» Travail à faire
(1) Recopiez sans rien changer, dans le texte ci-dessous sur la paléontologie, tout ce qui va de « Sémantique... » jusqu'à « sur son temps. ».
(2) Répondez aux questions suivantes d'après le texte ci-dessous sur la paléontologie.
(a) Depuis quel auteur, et depuis quelle année, le terme « paléontologie » est-il consacré ?
(b) Quel terme Dezallier d'Argenville avait-il proposé en 1755 pour désigner l'étude des êtres anciens ?
(c) Dans l'ouvrage de quel auteur le mot « ontologie » est-il apparu au XVIIe siècle ?
(3) Relevez toutes les personnes nommées dans le texte ci-dessous sur la paléontologie.

» Texte à analyser
+++
Sémantique...

La paléontologie (du grec palaios = ancien, on, ontos = étant, ou onta = les choses sont, enfin logos = discours) est la science des être vivants ayant existé au cours des temps géologiques et qui est fondé sur l'étude des fossiles. Ce terme est consacré depuis Ducrotay de Blainville (1830). Et pourtant, un autre terme avait été proposé bien avant par Dezallier d'Argenville (1755) pour désigner l'étude des êtres anciens : oryctologie (du grec oruktos = fossile, au sens de "minéral fossile", adjectif verbal de orussô = je creuse, je fouille), composition savante dont l'auteur était assurément trop en avance sur son temps.

Les tentatives des paléontologues de se démarquer des disciplines qui traitent des êtres actuels, jusqu'à suggérer la création du terme néontologie, ont échoué, car la paléontologie utilise de plus en plus les champs d'application des recherches en Biologie et en Ecologie.

Le mot ontologie, apparu au XVIIe siècle dans un ouvrage de Johann Clauberg, y désigne " la partie de la métaphysique qui s'applique à l'être en tant qu'être (Aristote), indépendamment de ses déterminations particulières". Cette science de l'être existe depuis que Parménide, philosophe grec né cinq siècles avant Jésus-Christ (voir Daniel Pajaud, 1989). Aujourd'hui encore, biologistes et paléontologues font bien de l'ontologie, au sens plein du terme, même si, mais de moins en moins, les uns et les autres n'empruntent pas les mêmes chemins pour tenter de résoudre certaines hypothèses.
+++
» Données sources
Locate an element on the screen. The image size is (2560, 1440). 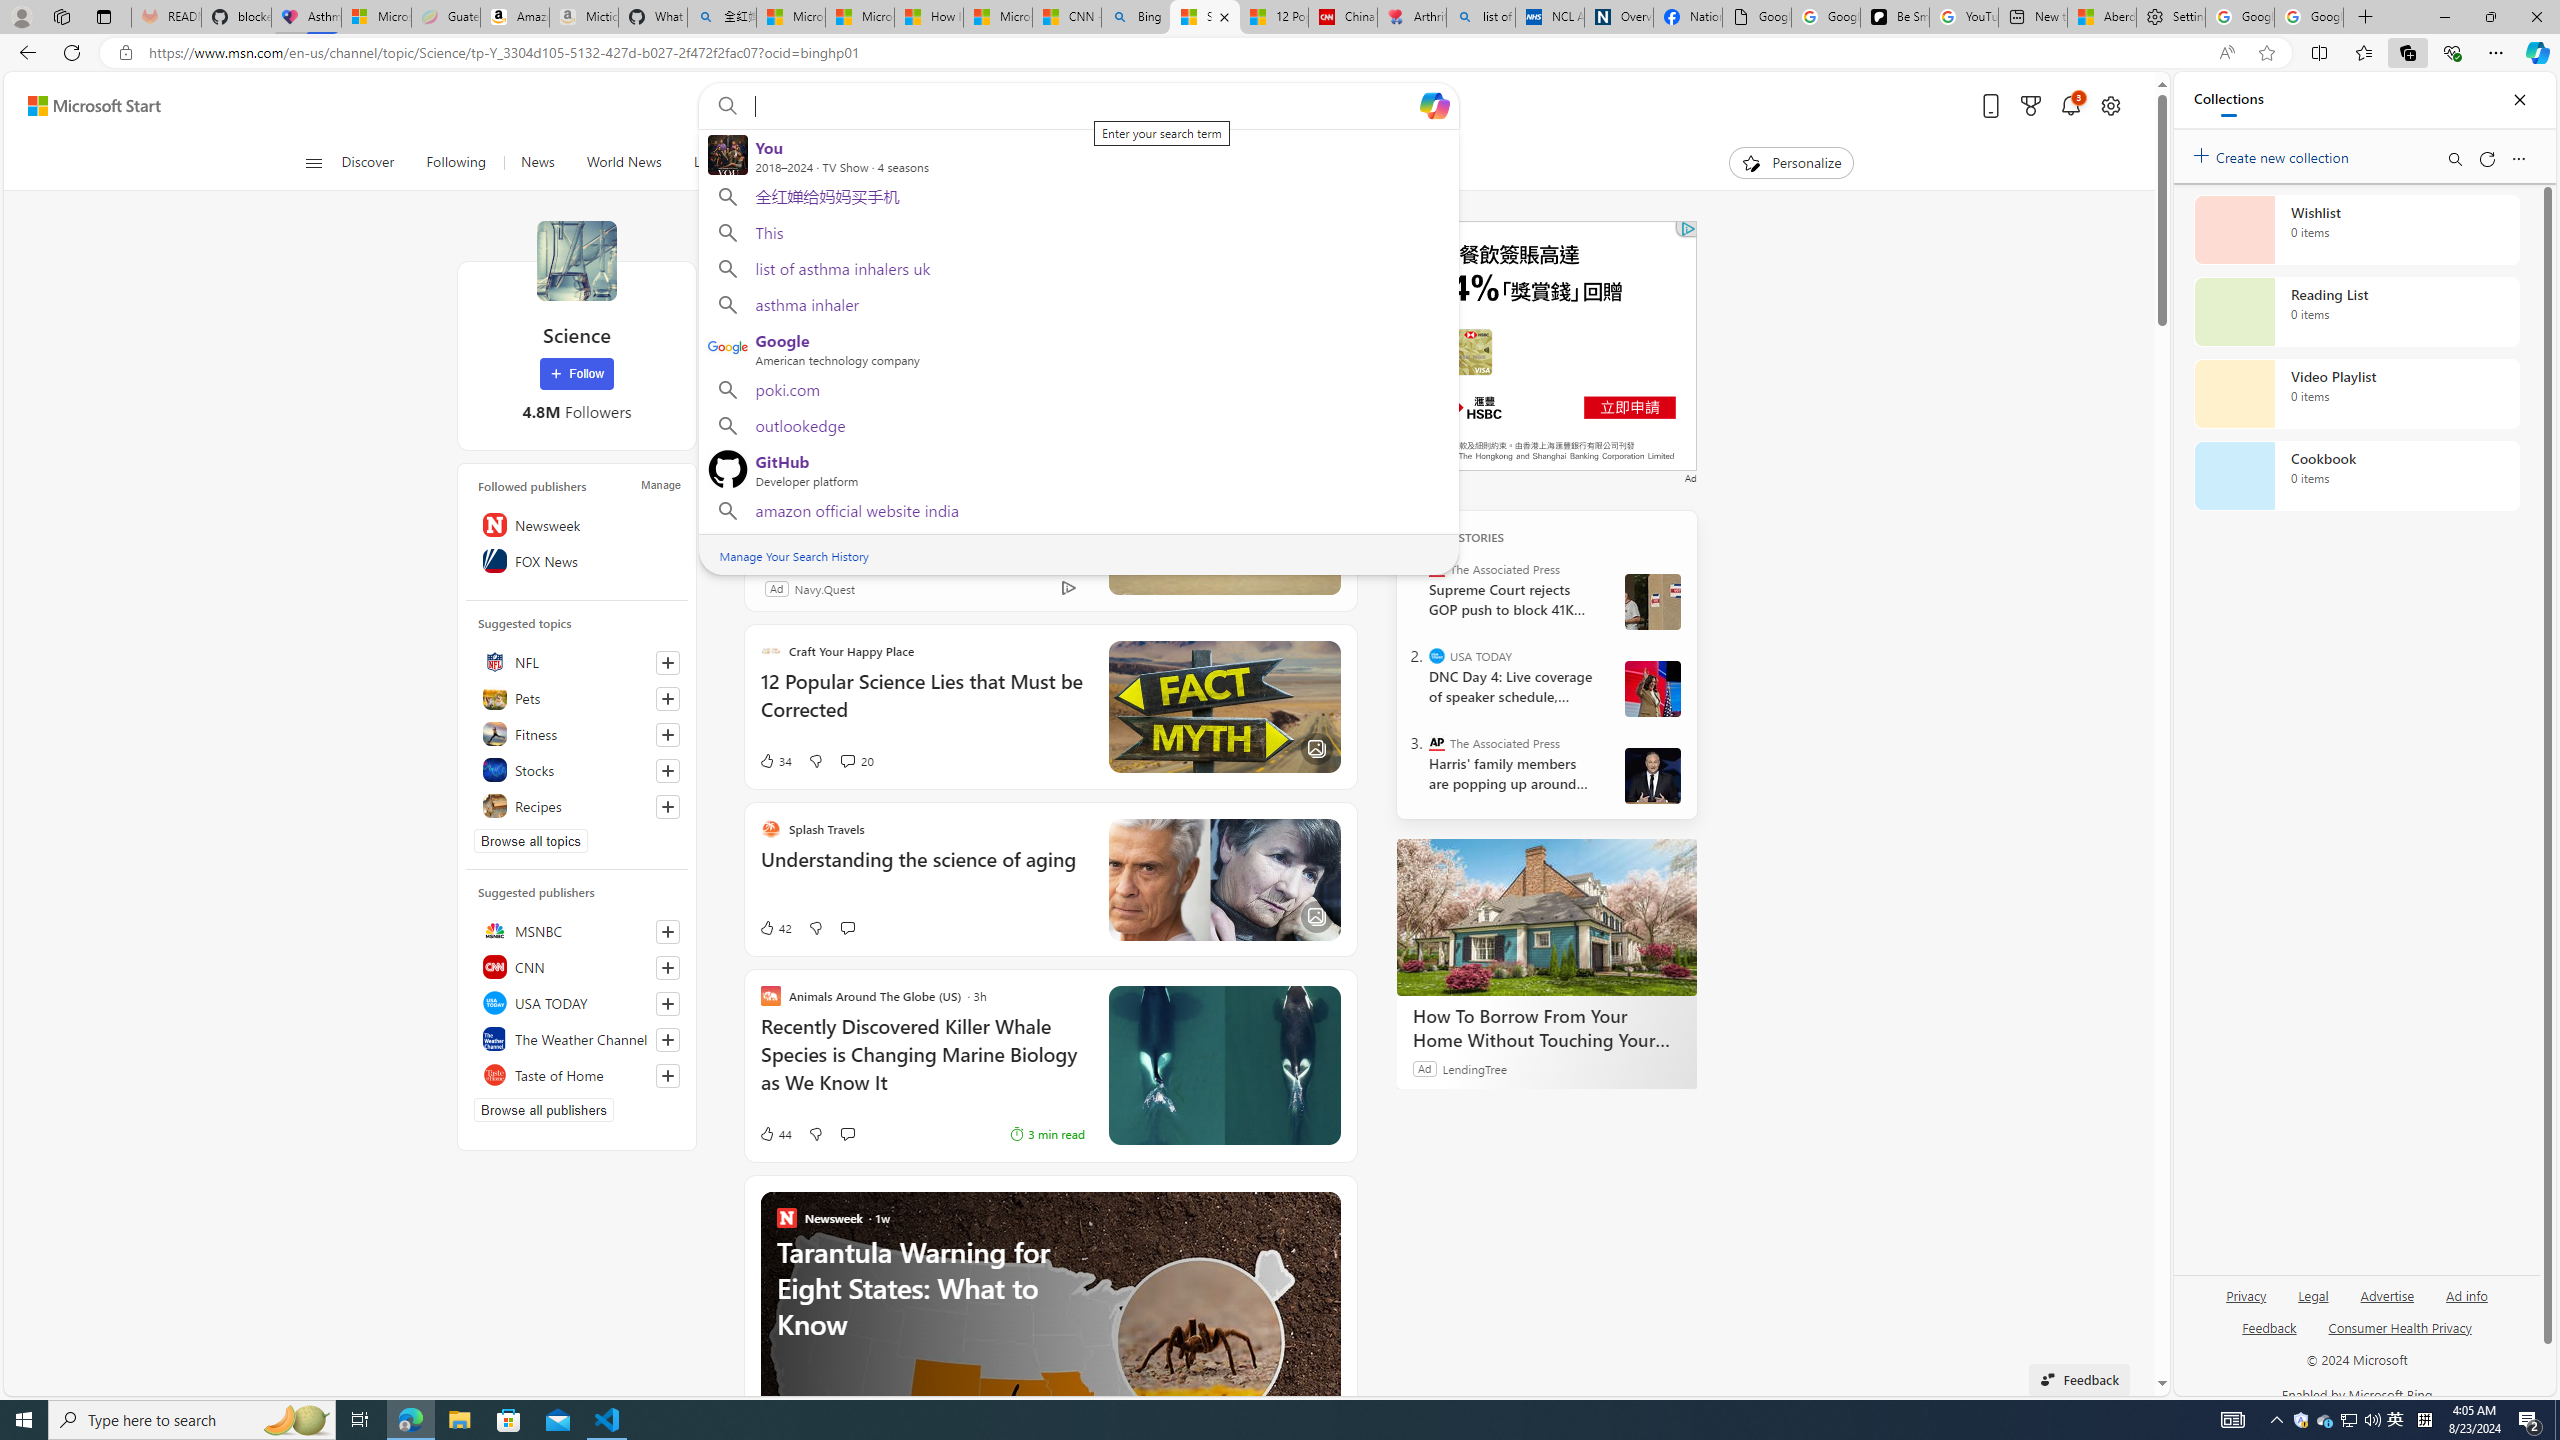
Privacy is located at coordinates (2248, 1294).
+++
» Corrigé de l'exercice
(1)
Sémantique...

La paléontologie (du grec palaios = ancien, on, ontos = étant, ou onta = les choses sont, enfin logos = discours) est la science des être vivants ayant existé au cours des temps géologiques et qui est fondé sur l'étude des fossiles. Ce terme est consacré depuis Ducrotay de Blainville (1830). Et pourtant, un autre terme avait été proposé bien avant par Dezallier d'Argenville (1755) pour désigner l'étude des êtres anciens : oryctologie (du grec oruktos = fossile, au sens de "minéral fossile", adjectif verbal de orussô = je creuse, je fouille), composition savante dont l'auteur était assurément trop en avance sur son temps.

(2)
(a) Depuis Ducrotay de Blainville, en 1830.
(b) Oryctologie.
(c) Johann Clauberg.

(3)
Ducrotay de Blainville
Dezallier d'Argenville
Johann Clauberg
Aristote
Parménide
Daniel Pajaud